= It is time to work for the Lord =

Biblical phrase

"It is time to work for the Lord" (עת לעשות לה' הפרו תורתך) is the first half of a Psalm verse that has served as a dramatic slogan at several junctures in Rabbinic Judaism.

Psalm 119:126 states: "It is time for the Lord to act, for your law has been broken" (New Oxford Annotated Bible ad loc.; עֵ֭ת לַעֲשֹׂ֣ות לַיהוָ֑ה הֵ֝פֵ֗רוּ תֹּורָתֶֽךָ; καιρὸς τοῦ ποιῆσαι τῷ Κυρίῳ· διεσκέδασαν τὸν νόμον σου; Tempus faciendi Domino; dissipaverunt legem tuam). This verse suggests that God will deliver the steadfast when the wicked break the commandments.

However, in the readings of rabbinic midrash, an alternate meaning of the verse is given, due to an ambiguity in the Biblical Hebrew: instead of God acting in response to sin, humans should act on behalf of God. Thus, the verse may be understood as: "It is time to work for the Lord..."

==History==
The tanna Hillel the Elder cited the verse to call fellow Jews to study the Torah when it is neglected. (Ephraim Urbach interprets Hillel as calling for fuller observance of the Torah commandments in general, The Sages pp. 341f.) Rabbi Nathan makes a related gesture, for Jewish efforts against heresy, at the end of Mishnah Berakhot. Nathan transposes the two halves of the verse thus: "They have made void your law, it is time to work for the Lord." (See Urbach, 836n.93)

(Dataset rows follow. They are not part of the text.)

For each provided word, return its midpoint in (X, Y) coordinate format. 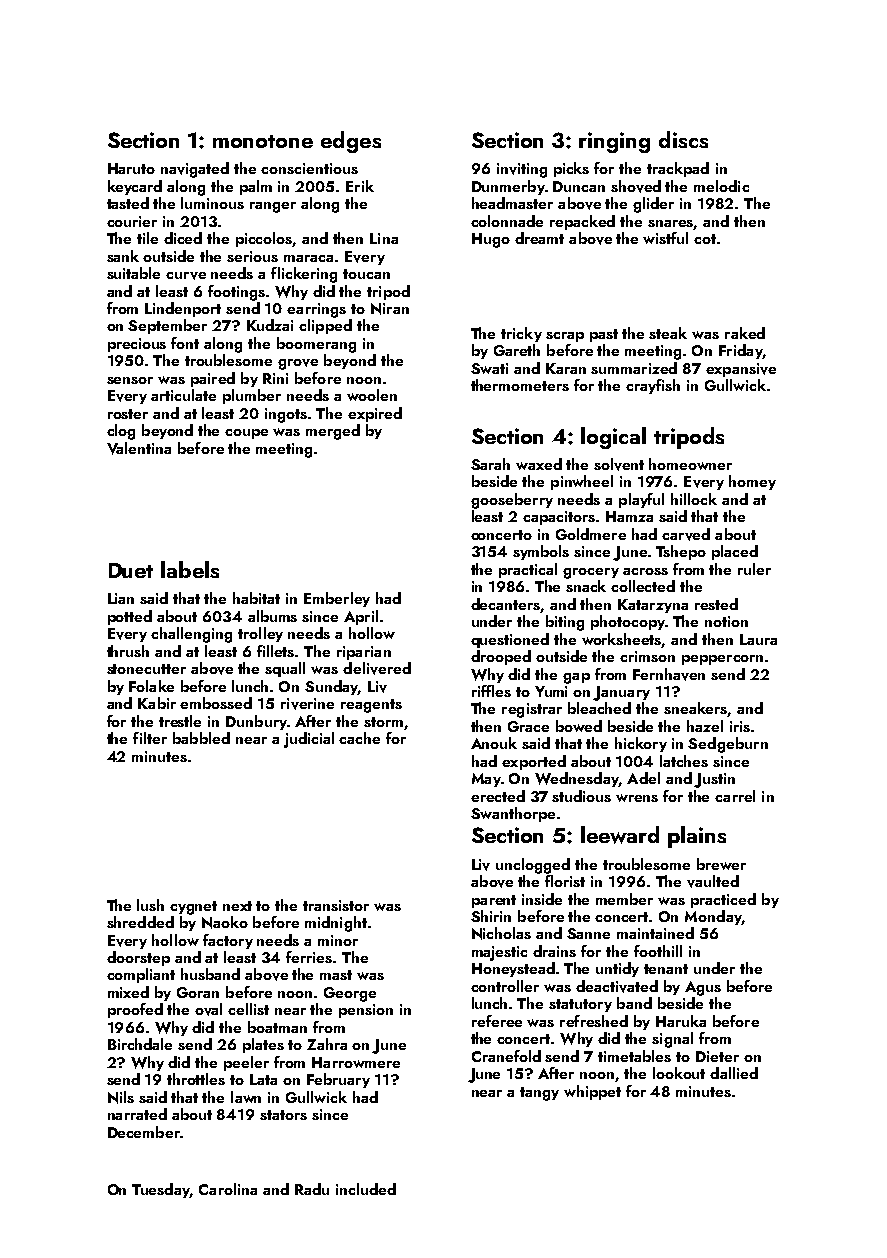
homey (752, 482)
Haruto (131, 168)
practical (528, 570)
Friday (740, 351)
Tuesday (161, 1190)
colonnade (507, 221)
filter (150, 738)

In the Talmudic period, the verse is thus called upon to justify the radical shift in rabbinic belief after the destruction of the Temple. Due to the conditions of exilic Jewry, the rabbinic leadership decided to permit the Oral Torah to be transcribed in writing and disseminated. The verse means that "It is better that one letter of the Torah [the verse forbidding the writing down of the Oral Torah] should be uprooted than that the whole of the Torah be forgotten." (Temurah 14b, Elon Jewish Law 5:1, Louis Jacobs, p. 133 trans.)

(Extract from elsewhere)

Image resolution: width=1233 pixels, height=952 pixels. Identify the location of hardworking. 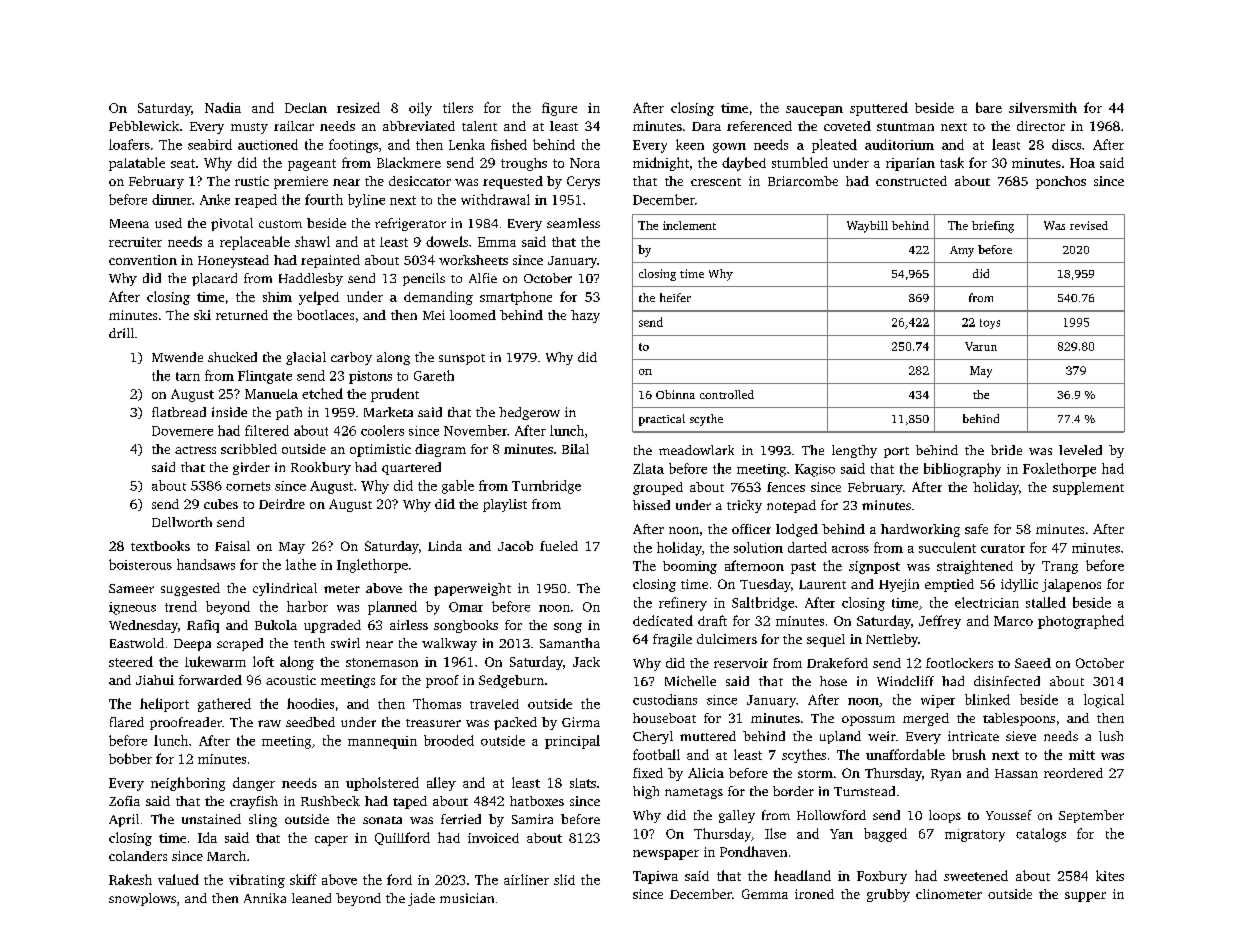
(920, 530).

In the modern era, the dramatic character of the verse again enters the stage. The verse is used to justify rabbinic innovations in halakha. In the Age of Enlightenment, both Reform and their Orthodox rabbis cited the verse to justify the urgent nature of their actions ("It is time to act for the Lord"). The two conflicting positions see quite different referents for the verse's "they have voided the law"—the Reformers felt the need to accommodate the growing disinterest in Jewish law. In contrast, the Orthodox felt that the Reformers were voiding the law.